:: Data for processing
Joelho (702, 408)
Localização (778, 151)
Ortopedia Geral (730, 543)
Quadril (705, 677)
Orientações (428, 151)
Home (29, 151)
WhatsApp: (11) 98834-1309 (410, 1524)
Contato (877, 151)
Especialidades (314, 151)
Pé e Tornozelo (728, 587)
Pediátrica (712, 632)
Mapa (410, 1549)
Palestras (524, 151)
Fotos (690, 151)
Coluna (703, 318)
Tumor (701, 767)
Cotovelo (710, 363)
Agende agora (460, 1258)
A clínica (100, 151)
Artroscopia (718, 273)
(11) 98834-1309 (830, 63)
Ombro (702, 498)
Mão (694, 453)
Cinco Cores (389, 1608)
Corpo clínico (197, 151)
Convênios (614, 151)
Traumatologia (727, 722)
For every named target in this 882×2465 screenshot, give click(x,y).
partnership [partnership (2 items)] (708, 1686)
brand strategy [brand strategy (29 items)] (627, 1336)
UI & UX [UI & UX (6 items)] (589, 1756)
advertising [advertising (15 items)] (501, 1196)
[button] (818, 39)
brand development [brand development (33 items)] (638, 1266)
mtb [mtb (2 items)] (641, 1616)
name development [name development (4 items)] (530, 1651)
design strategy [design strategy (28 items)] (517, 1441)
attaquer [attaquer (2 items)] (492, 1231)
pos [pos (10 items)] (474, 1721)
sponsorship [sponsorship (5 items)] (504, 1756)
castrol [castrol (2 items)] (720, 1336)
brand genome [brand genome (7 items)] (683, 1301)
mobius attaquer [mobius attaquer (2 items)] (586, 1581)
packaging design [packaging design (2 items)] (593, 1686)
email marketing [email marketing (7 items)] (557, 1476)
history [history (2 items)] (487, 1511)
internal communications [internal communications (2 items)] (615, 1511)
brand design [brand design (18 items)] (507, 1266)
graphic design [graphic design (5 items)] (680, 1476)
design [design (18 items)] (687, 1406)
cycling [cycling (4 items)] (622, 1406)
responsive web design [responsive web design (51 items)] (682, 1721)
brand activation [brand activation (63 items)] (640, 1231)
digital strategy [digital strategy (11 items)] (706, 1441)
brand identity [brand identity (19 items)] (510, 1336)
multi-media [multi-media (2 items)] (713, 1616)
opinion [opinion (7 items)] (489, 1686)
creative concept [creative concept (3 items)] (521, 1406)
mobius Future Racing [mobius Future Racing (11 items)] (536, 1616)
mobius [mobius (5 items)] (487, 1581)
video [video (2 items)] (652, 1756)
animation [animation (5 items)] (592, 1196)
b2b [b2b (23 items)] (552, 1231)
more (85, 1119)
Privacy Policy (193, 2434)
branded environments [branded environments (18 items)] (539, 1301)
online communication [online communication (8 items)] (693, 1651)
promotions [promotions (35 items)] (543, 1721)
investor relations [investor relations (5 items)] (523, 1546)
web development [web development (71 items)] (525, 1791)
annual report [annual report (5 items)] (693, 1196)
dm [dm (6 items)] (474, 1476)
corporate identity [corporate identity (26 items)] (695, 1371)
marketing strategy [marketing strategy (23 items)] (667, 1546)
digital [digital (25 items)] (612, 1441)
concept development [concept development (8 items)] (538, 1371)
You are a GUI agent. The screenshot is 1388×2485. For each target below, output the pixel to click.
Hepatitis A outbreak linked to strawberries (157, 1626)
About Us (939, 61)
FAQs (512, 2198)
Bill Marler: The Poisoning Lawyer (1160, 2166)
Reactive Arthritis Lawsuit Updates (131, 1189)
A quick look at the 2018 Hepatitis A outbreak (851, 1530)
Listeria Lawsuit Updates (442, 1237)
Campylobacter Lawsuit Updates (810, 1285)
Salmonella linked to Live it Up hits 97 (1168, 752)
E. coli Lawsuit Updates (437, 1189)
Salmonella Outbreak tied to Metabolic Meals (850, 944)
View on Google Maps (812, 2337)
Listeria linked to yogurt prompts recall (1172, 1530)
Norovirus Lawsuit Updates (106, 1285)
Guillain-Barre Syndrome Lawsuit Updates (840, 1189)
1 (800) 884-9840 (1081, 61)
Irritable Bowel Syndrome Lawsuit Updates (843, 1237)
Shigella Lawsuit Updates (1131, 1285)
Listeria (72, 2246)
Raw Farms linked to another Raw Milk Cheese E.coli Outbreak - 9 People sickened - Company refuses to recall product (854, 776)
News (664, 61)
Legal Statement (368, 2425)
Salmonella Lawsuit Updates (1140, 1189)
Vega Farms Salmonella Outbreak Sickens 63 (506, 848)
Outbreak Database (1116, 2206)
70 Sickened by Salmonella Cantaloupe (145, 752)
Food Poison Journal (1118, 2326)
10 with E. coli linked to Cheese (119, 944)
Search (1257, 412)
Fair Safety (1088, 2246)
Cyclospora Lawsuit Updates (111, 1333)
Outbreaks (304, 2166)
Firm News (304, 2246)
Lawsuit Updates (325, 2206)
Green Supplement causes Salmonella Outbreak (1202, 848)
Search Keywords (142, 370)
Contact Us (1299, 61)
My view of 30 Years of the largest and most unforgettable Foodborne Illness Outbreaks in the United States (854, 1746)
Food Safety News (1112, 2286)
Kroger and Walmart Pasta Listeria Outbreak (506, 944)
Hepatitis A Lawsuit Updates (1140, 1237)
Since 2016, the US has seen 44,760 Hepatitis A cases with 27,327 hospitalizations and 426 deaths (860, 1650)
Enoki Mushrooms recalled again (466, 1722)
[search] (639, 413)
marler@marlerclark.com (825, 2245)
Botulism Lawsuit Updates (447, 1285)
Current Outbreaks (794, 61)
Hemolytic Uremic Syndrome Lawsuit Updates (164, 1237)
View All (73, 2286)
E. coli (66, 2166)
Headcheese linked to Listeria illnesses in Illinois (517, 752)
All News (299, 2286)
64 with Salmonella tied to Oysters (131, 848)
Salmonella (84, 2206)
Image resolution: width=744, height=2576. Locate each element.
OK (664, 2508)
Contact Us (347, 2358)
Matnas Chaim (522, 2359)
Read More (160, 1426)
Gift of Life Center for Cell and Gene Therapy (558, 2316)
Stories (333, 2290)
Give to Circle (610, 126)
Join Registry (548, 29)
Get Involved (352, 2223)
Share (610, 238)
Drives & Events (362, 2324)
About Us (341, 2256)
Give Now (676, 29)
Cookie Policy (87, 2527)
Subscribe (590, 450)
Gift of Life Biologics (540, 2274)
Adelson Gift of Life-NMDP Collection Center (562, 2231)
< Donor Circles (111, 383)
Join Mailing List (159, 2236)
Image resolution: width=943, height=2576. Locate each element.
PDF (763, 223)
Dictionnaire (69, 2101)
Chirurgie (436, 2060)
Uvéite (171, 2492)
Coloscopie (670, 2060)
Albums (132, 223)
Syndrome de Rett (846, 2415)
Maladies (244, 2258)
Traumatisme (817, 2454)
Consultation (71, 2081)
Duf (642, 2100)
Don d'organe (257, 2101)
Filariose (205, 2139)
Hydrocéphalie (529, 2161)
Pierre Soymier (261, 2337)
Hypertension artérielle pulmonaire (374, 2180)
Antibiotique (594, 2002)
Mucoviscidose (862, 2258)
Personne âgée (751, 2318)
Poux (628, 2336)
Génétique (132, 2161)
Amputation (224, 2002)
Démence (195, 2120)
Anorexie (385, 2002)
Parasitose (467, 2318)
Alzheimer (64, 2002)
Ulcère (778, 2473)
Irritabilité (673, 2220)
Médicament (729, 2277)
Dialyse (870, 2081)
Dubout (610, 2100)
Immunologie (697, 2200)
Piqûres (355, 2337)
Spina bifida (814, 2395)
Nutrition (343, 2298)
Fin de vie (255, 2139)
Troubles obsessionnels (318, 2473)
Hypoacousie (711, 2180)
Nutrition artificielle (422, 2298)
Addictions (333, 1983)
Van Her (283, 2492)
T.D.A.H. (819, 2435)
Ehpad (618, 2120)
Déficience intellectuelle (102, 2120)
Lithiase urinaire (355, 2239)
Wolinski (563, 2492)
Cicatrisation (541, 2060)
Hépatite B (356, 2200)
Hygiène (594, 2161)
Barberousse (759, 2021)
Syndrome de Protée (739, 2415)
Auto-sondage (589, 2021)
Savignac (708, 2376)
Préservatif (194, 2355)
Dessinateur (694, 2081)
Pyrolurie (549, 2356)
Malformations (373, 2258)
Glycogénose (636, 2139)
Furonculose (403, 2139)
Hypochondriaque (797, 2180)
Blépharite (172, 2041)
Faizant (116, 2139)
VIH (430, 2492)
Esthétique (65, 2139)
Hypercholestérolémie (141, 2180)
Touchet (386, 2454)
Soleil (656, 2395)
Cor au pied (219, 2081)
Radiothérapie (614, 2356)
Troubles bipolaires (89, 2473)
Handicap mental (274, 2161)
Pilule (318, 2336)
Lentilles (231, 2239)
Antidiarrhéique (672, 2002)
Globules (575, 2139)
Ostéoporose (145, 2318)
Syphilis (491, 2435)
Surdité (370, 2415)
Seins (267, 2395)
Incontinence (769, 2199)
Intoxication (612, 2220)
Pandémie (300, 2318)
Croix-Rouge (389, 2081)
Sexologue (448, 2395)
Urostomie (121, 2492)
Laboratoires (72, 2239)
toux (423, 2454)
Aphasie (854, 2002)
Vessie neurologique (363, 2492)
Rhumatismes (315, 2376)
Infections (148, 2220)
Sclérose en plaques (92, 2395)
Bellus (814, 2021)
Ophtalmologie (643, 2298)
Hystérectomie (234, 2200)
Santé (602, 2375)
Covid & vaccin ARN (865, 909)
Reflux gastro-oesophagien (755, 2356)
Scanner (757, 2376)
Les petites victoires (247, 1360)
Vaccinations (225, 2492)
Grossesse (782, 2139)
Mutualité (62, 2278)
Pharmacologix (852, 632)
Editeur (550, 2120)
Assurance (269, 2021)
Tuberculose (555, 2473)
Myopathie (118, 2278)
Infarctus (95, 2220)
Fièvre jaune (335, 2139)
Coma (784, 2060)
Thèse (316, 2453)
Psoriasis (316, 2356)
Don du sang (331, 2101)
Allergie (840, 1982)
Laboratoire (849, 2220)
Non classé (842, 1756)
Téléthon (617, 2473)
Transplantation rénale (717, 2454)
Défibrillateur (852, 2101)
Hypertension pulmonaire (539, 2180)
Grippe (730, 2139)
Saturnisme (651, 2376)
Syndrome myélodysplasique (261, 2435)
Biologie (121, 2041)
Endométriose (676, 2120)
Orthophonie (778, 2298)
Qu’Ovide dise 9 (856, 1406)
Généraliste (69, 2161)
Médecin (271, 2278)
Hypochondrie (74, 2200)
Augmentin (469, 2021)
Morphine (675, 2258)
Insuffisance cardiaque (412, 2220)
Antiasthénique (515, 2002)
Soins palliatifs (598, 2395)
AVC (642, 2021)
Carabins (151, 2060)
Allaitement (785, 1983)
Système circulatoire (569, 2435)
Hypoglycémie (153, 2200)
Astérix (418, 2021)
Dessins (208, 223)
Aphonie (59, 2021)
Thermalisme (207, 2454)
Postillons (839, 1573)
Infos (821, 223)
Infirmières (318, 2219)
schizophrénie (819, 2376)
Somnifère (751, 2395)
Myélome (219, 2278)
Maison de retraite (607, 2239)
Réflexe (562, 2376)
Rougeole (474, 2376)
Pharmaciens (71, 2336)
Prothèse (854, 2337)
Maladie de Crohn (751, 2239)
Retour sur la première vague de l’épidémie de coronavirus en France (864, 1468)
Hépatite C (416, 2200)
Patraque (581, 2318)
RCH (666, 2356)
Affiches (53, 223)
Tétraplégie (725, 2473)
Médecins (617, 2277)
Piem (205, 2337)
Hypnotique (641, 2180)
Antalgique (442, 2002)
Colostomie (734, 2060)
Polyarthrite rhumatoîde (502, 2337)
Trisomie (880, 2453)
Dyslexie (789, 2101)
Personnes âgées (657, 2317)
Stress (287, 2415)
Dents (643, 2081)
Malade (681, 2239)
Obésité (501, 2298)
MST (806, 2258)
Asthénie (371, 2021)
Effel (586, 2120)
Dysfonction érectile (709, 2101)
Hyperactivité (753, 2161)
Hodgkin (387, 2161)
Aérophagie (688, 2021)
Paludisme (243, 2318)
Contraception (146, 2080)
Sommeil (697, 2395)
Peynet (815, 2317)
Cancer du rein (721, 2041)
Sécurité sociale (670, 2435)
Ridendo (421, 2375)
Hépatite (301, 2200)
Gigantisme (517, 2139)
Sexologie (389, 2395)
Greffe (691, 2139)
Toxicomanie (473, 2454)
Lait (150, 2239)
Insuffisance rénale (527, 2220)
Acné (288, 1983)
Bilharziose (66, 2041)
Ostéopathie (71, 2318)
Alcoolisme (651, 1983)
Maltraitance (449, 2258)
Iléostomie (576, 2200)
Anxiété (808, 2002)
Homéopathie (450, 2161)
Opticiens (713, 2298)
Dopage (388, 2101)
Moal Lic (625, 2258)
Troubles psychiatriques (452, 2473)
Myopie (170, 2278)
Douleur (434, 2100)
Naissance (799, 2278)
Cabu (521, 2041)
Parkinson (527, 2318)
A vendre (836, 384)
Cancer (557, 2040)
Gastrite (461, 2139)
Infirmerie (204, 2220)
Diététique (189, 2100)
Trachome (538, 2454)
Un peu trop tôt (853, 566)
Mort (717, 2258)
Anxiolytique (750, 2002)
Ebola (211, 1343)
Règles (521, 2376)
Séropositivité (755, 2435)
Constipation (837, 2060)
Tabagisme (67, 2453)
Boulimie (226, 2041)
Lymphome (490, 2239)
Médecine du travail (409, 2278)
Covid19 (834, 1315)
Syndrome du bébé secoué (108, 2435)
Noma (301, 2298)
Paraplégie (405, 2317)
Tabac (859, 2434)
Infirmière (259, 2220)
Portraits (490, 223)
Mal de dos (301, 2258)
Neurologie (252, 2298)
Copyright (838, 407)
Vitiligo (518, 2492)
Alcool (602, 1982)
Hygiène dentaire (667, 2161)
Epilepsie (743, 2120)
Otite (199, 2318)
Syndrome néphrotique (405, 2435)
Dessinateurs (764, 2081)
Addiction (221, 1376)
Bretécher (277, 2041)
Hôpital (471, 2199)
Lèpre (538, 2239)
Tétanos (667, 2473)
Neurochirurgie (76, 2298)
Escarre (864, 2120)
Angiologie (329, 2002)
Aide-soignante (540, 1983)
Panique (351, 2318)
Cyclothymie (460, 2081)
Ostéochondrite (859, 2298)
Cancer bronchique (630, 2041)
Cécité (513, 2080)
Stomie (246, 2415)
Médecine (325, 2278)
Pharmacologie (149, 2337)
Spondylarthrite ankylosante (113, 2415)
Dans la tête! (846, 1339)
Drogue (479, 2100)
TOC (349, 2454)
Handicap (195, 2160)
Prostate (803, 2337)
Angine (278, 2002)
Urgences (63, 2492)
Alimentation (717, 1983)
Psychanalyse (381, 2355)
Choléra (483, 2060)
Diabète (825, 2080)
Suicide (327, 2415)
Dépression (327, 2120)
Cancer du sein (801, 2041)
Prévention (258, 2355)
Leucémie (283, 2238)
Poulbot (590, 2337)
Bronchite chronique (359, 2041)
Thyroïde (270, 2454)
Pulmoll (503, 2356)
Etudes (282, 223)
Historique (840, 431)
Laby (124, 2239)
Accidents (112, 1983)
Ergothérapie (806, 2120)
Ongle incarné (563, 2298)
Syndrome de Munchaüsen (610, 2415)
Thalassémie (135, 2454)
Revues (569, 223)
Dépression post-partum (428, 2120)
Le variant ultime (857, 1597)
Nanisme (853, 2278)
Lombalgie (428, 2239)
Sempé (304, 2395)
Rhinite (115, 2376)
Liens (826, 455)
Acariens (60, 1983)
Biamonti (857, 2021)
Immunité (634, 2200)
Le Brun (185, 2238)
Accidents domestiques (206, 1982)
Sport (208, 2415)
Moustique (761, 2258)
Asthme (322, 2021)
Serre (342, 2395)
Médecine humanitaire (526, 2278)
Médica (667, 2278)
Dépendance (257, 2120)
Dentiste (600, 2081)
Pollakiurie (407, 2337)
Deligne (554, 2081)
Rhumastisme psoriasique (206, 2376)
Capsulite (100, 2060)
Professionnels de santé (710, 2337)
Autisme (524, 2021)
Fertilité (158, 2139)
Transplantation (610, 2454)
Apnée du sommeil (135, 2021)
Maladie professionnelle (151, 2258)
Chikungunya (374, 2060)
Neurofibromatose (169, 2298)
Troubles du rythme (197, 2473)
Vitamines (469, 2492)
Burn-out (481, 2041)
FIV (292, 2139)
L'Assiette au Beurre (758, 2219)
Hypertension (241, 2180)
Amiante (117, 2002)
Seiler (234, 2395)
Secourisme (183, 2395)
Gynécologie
::::
Scan the lines above for "Share (610, 238)" and for "Immunologie (697, 2200)". Repeat exactly the line holding each of them and every line in between.

• Response to the exercise:
Share (610, 238)
Drives & Events (362, 2324)
About Us (341, 2256)
Give Now (676, 29)
Cookie Policy (87, 2527)
Subscribe (590, 450)
Gift of Life Biologics (540, 2274)
Adelson Gift of Life-NMDP Collection Center (562, 2231)
< Donor Circles (111, 383)
Join Mailing List (159, 2236)
Image resolution: width=943, height=2576. Locate each element.
PDF (763, 223)
Dictionnaire (69, 2101)
Chirurgie (436, 2060)
Uvéite (171, 2492)
Coloscopie (670, 2060)
Albums (132, 223)
Syndrome de Rett (846, 2415)
Maladies (244, 2258)
Traumatisme (817, 2454)
Consultation (71, 2081)
Duf (642, 2100)
Don d'organe (257, 2101)
Filariose (205, 2139)
Hydrocéphalie (529, 2161)
Pierre Soymier (261, 2337)
Hypertension artérielle pulmonaire (374, 2180)
Antibiotique (594, 2002)
Mucoviscidose (862, 2258)
Personne âgée (751, 2318)
Poux (628, 2336)
Génétique (132, 2161)
Amputation (224, 2002)
Démence (195, 2120)
Anorexie (385, 2002)
Parasitose (467, 2318)
Alzheimer (64, 2002)
Ulcère (778, 2473)
Irritabilité (673, 2220)
Médicament (729, 2277)
Dialyse (870, 2081)
Dubout (610, 2100)
Immunologie (697, 2200)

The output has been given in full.